___ SUPPLIED MATERIAL
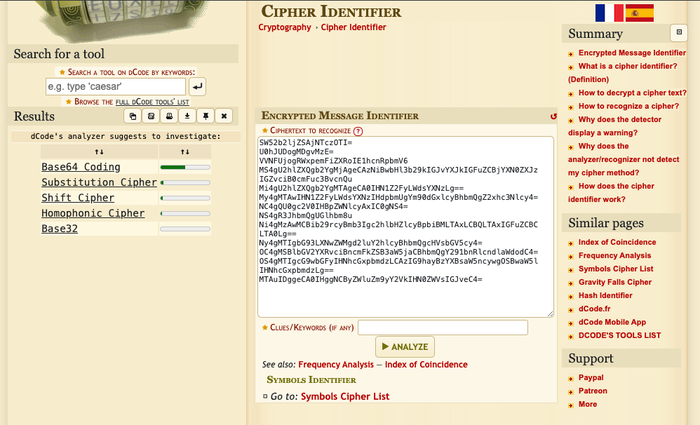Open the Symbols Cipher List link
Image resolution: width=700 pixels, height=425 pixels.
pyautogui.click(x=345, y=397)

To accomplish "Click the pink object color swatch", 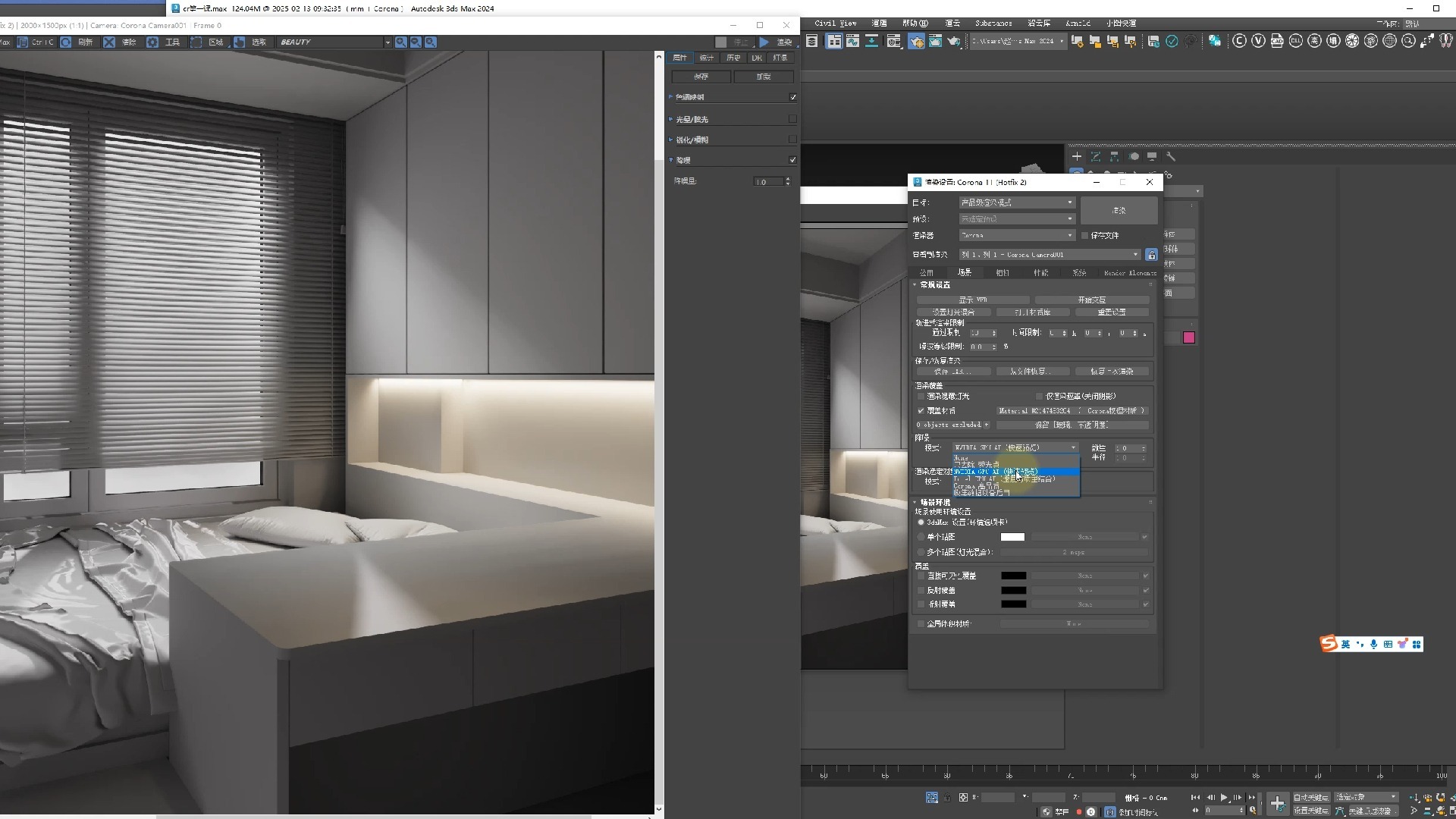I will 1188,338.
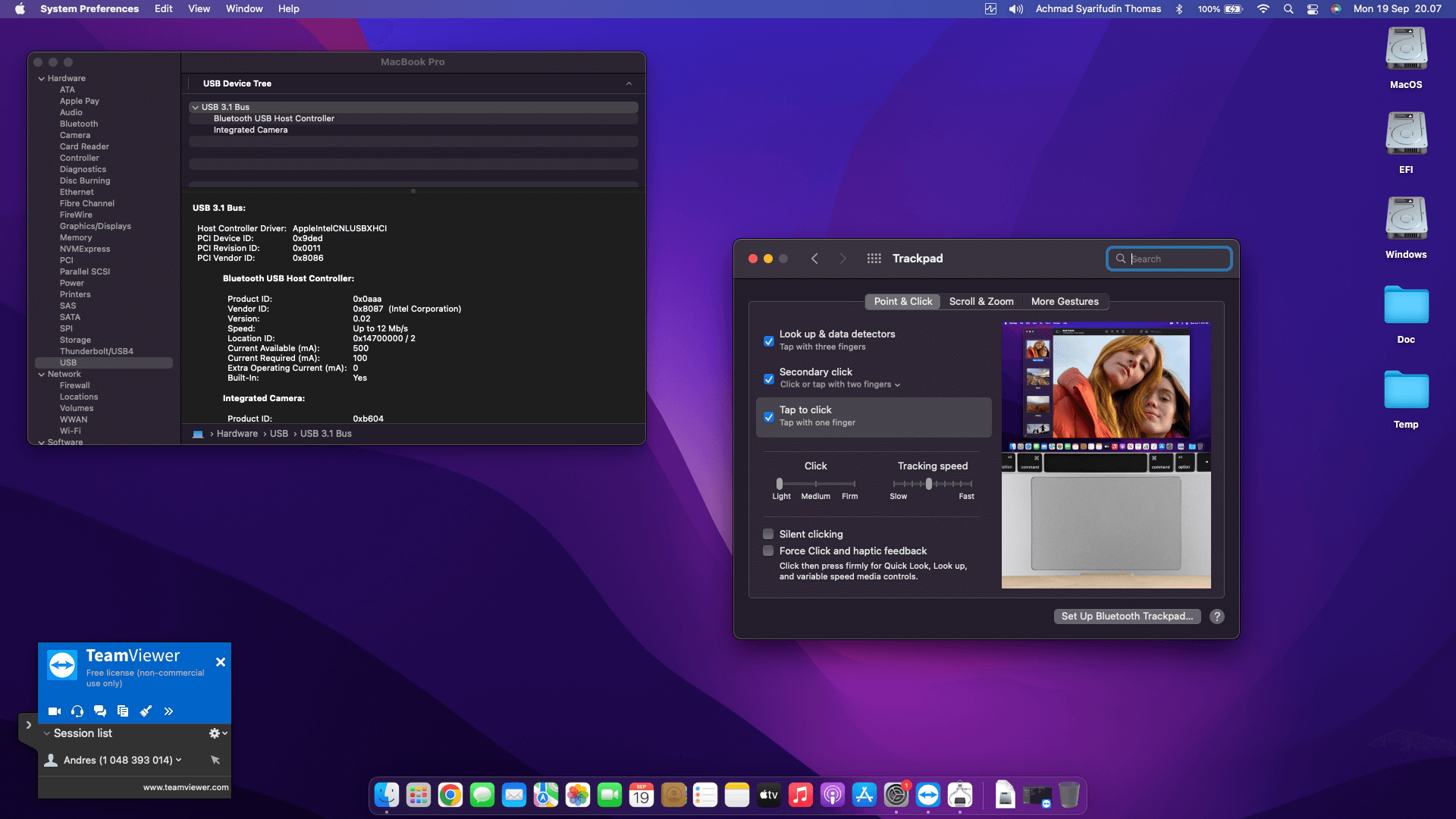
Task: Open Secondary click options dropdown
Action: 839,384
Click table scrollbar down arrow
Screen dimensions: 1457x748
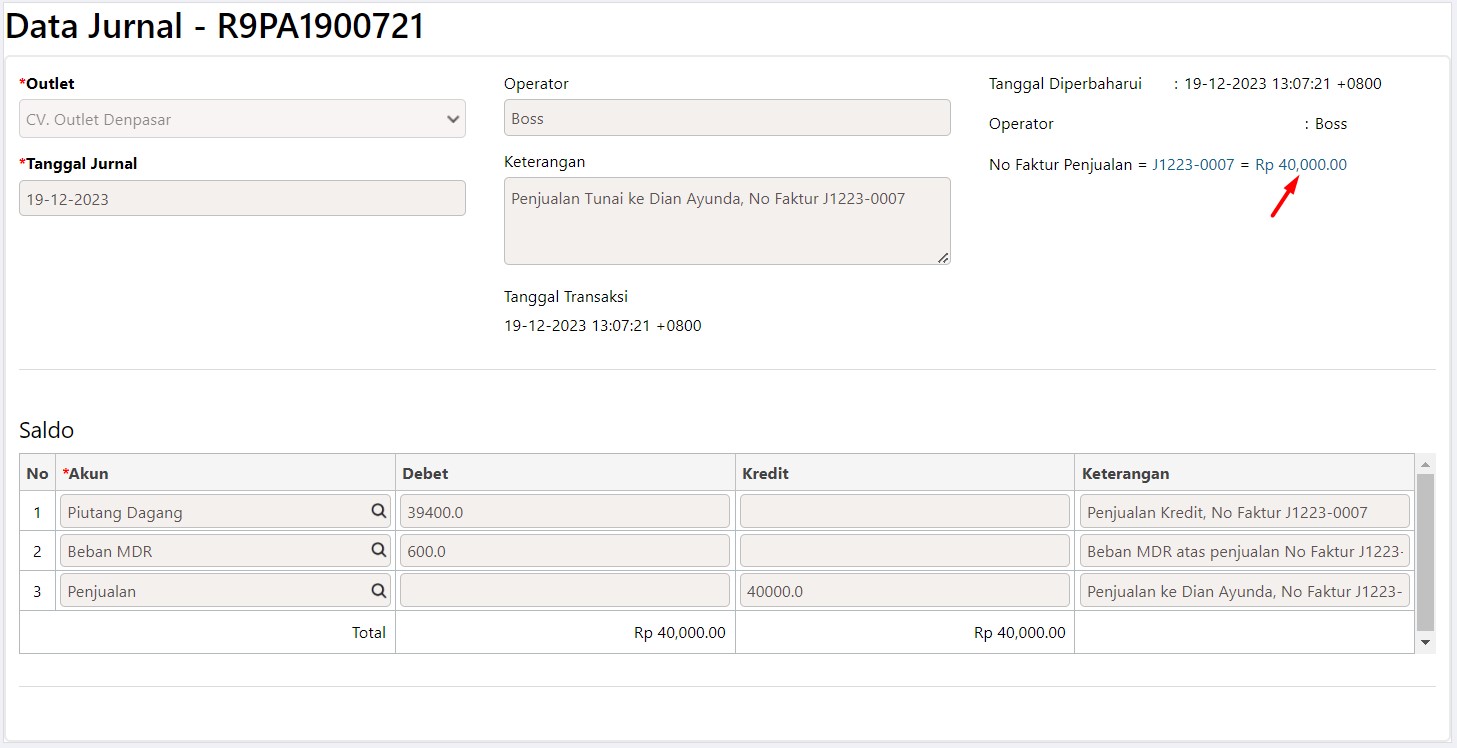(1426, 642)
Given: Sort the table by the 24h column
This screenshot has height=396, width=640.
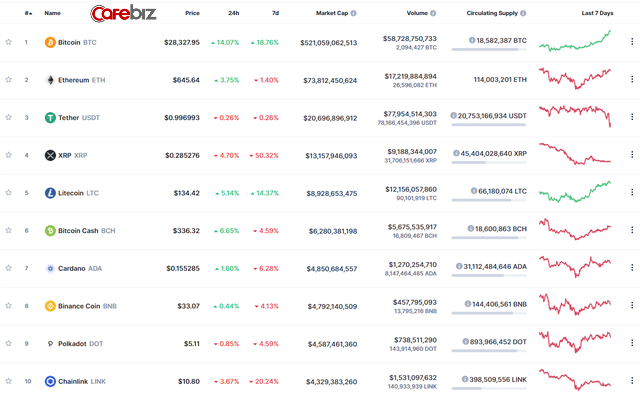Looking at the screenshot, I should coord(233,13).
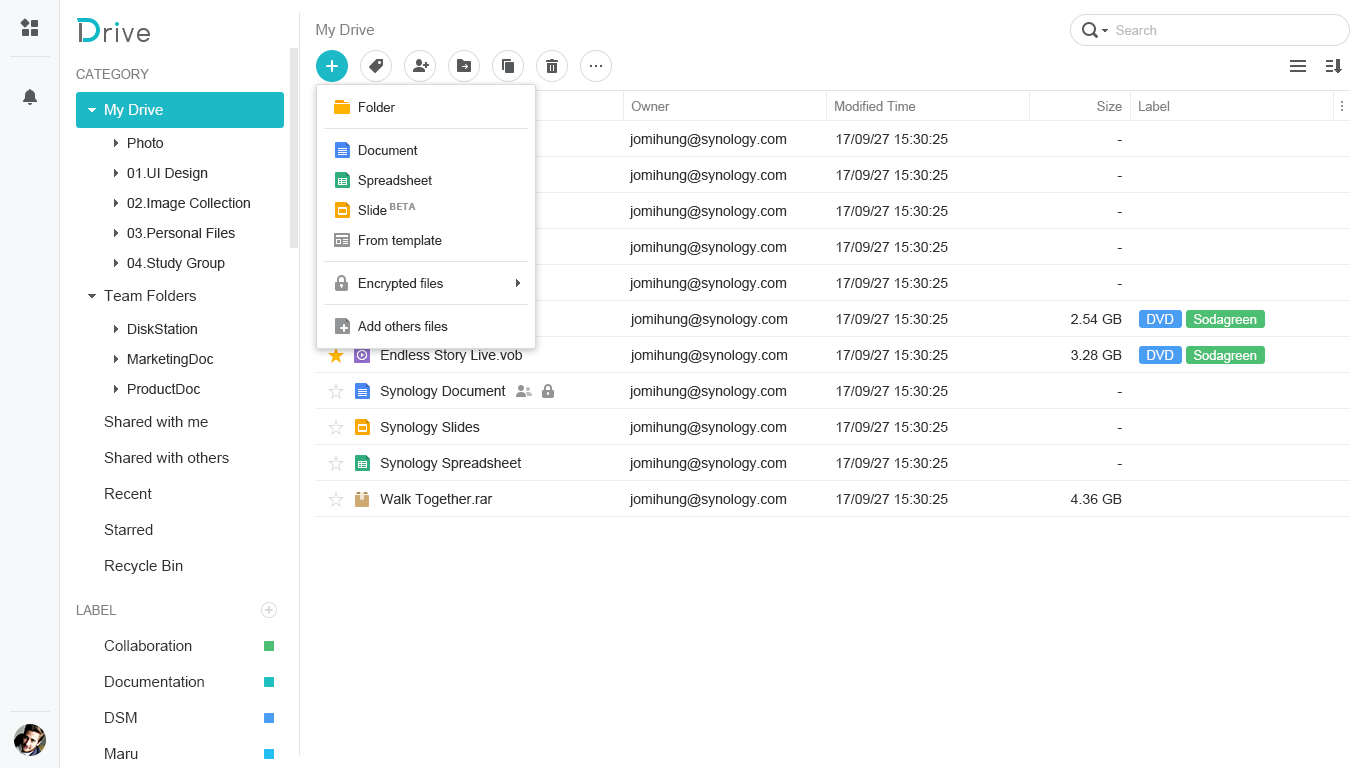This screenshot has height=768, width=1366.
Task: Click the trash delete toolbar icon
Action: [552, 66]
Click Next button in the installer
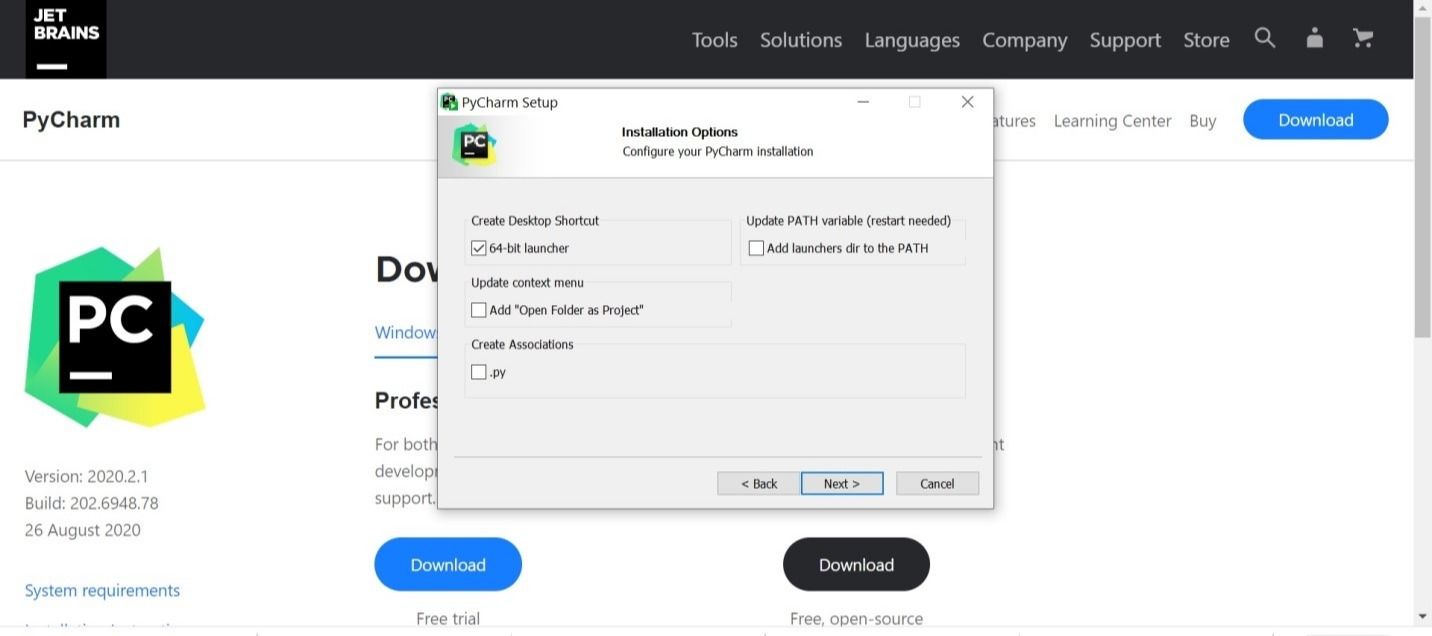This screenshot has width=1432, height=636. click(x=842, y=484)
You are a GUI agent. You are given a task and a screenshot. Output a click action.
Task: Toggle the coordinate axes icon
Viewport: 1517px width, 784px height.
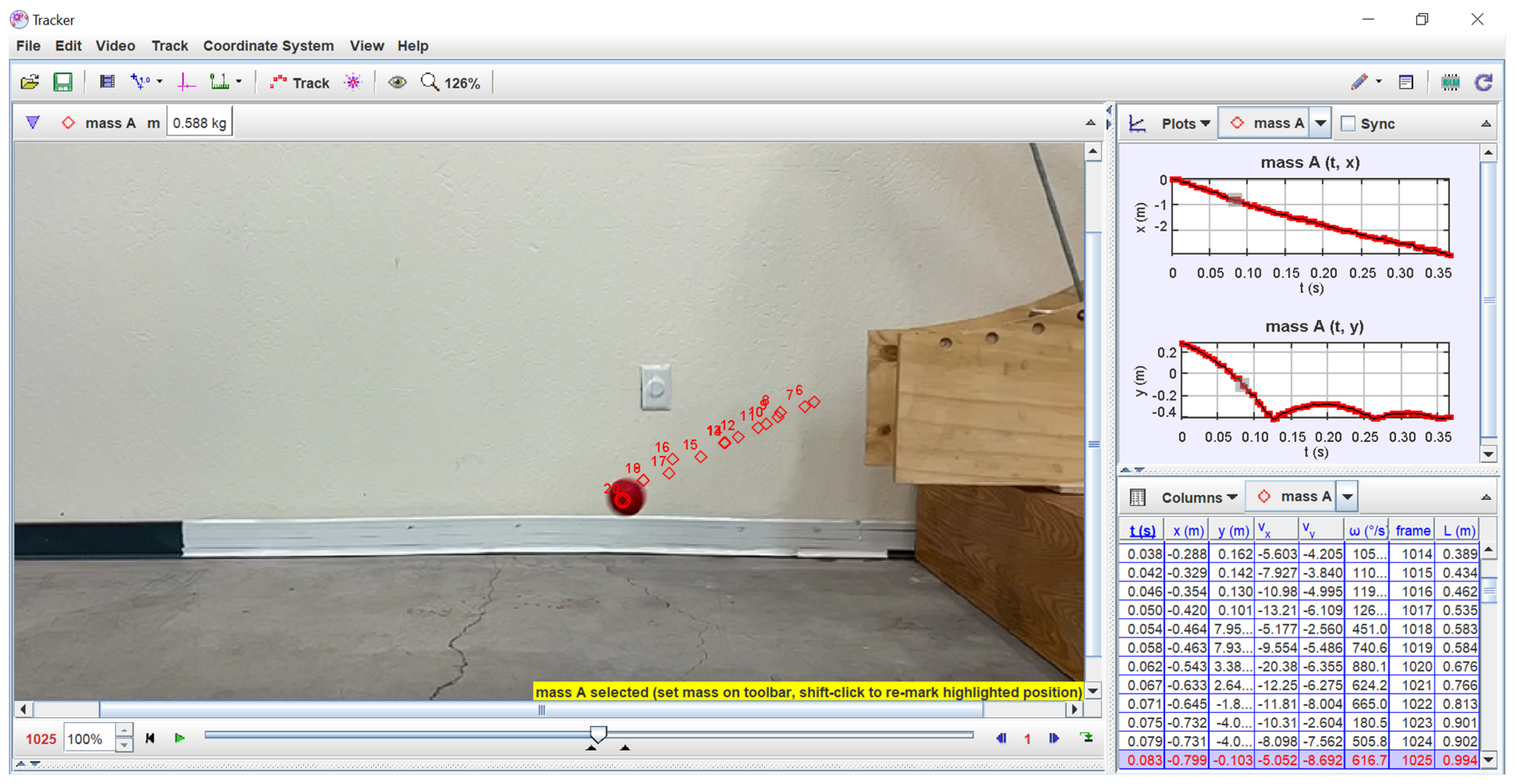pyautogui.click(x=186, y=83)
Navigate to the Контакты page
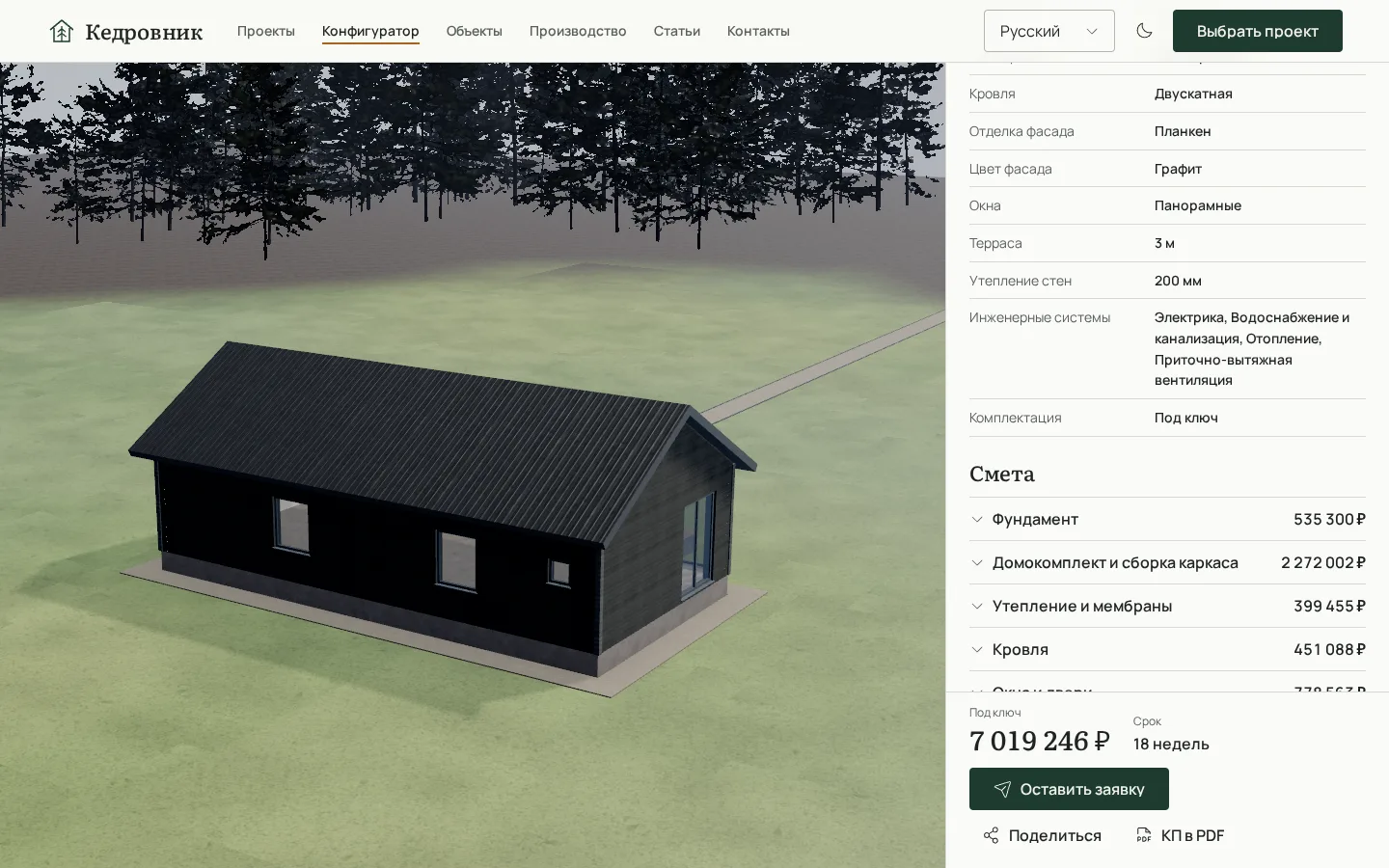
______
### TASK
Reproduce every row from the line containing "Click table scrollbar down arrow" down to the line containing "This screenshot has width=1432, height=636.", including both of those lines. Omit the pictures from your answer.

### FINISHED EXERCISE
Click table scrollbar down arrow
Screen dimensions: 1457x748
(1426, 642)
Given: Sort the table by the 24h column
This screenshot has height=396, width=640.
Looking at the screenshot, I should coord(233,13).
This screenshot has height=768, width=1366.
Task: Click the trash delete toolbar icon
Action: [552, 66]
Click Next button in the installer
This screenshot has width=1432, height=636. click(x=842, y=484)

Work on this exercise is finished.